ゲスト/大橋眼科 大橋 勉 院長
加齢黄斑変性とはどのような病気ですか。
加齢黄斑変性は、加齢が原因で起こる眼疾患です。欧米では主要な失明原因の一つとして以前から知られていましたが、急激な高齢者人口の増加に伴い、日本でも患者数が増加しています。
黄斑は、網膜の中でも視力をつかさどる重要な細胞が集中している部分で、物の形や大きさ、色、奥行き、距離などの情報の大半を識別しています。黄斑部が傷むと、見たい部分がゆがんで見える、ぼやけて見える、不鮮明になる、中心が暗く見えるなどの症状が現れます。
加齢黄斑変性は、網膜に栄養や酸素を供給している脈絡膜から発生する新生血管の有無によって「滲出(しんしゅつ)型」と「萎縮型」とに分けられます。滲出型は、新生血管が発生し、出血など網膜の障害により起こるタイプで、進行が早く、急激に視力が低下していきます。萎縮型は、網膜の細胞が加齢により変性し、徐々に萎縮していきます。進行が緩やかなため、気付かない人もいます。しかし、時間の経過とともに滲出型に移行することもありますので、定期的に眼科医で検査を受ける必要があります。
加齢黄斑変性の治療について教えてください。
病気の進行度や重症度、病型によって治療法は幾つかあります。
滲出型の治療の中心的役割を果たしてきたのが「光線力学療法」です。眼の新生血管に集まる特殊な薬剤を注射し、そこに専用のレーザー光線を当てることにより、新生血管を閉塞させる方法です。1回の治療では効果が弱く、治療を複数回反復する必要があります。
近年、滲出型の治療の主流になりつつあるのが「抗VEGF療法」という、新生血管の増殖や成長を抑える薬を、眼球の硝子体内に注射する方法です。導入期では、月1回の注射を3カ月間繰り返します。その後の維持期は、定期的に検査を行い、必要に応じて注射をします。視力維持のみならず視力改善の効果が期待できる治療法として注目されています。

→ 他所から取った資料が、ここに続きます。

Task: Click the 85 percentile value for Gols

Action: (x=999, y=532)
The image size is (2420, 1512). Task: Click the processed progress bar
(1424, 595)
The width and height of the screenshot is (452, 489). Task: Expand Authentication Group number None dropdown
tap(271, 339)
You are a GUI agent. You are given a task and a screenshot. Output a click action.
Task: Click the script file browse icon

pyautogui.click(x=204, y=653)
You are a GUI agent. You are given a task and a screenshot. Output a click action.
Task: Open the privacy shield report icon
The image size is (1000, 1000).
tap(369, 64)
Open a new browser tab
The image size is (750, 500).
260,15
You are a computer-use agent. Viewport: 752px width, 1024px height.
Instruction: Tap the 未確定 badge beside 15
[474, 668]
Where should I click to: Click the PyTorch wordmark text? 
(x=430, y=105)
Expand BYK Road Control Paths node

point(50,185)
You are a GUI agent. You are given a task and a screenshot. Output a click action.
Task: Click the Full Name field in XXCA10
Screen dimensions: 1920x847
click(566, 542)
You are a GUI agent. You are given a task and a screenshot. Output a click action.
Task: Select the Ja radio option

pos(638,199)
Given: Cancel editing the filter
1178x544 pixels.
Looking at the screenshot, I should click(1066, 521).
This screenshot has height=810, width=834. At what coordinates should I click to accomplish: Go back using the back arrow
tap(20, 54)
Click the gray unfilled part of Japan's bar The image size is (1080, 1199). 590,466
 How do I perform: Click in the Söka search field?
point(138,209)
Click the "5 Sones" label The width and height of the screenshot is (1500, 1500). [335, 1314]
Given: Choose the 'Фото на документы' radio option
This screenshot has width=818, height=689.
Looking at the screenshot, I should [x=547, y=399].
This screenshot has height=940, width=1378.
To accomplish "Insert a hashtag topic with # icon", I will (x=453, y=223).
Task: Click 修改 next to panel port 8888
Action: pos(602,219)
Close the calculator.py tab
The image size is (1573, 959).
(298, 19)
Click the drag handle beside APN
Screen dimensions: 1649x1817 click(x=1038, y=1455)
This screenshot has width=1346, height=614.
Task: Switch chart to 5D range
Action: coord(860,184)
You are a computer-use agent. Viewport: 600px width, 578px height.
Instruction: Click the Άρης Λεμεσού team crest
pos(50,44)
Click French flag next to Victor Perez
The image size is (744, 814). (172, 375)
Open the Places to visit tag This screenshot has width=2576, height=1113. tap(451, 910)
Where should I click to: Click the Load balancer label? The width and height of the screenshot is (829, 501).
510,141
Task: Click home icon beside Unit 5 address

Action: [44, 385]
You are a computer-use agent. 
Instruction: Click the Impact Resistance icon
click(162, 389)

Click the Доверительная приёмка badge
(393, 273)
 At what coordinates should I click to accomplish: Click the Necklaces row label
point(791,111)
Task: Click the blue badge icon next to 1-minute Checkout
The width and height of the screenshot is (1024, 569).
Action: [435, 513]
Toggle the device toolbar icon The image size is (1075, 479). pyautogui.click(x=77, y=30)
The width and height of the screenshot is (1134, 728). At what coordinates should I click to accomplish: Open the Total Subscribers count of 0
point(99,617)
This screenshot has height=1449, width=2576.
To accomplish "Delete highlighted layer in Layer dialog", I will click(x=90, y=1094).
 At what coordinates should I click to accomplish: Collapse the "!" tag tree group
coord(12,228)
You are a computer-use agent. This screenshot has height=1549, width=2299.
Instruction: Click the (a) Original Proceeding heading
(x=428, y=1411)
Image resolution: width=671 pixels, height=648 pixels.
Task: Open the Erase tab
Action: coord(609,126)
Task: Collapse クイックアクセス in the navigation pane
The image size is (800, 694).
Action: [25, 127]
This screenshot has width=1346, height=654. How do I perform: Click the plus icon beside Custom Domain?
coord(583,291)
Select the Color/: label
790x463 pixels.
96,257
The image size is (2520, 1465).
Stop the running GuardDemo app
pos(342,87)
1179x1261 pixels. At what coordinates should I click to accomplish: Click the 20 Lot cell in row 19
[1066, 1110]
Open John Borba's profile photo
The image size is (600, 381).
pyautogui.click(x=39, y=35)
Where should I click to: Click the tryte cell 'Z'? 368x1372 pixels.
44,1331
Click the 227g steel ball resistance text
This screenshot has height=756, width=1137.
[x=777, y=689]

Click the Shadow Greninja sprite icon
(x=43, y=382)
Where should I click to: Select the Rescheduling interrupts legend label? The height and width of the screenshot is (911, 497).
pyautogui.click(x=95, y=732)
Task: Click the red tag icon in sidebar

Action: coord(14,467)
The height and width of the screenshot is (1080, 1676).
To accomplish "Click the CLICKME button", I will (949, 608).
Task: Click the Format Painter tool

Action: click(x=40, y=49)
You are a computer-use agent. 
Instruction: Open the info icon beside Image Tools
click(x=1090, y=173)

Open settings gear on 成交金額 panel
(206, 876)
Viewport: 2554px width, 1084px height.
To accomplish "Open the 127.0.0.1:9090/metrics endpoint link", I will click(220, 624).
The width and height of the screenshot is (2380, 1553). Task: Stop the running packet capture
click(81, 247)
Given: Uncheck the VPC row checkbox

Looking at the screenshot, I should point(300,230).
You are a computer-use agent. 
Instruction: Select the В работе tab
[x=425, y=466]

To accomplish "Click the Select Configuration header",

加齢黄斑変性から視力を守るには、早期発見が何よりも重要です。進行の早い滲出型でも早期に発見すれば、視力を維持・改善できる可能性が高くなります。物の見え方に異常を感じたら、すぐに眼科を受診してください。自覚症状がない人でも50歳を過ぎたら一度、眼底検査を受けられることをお勧めします。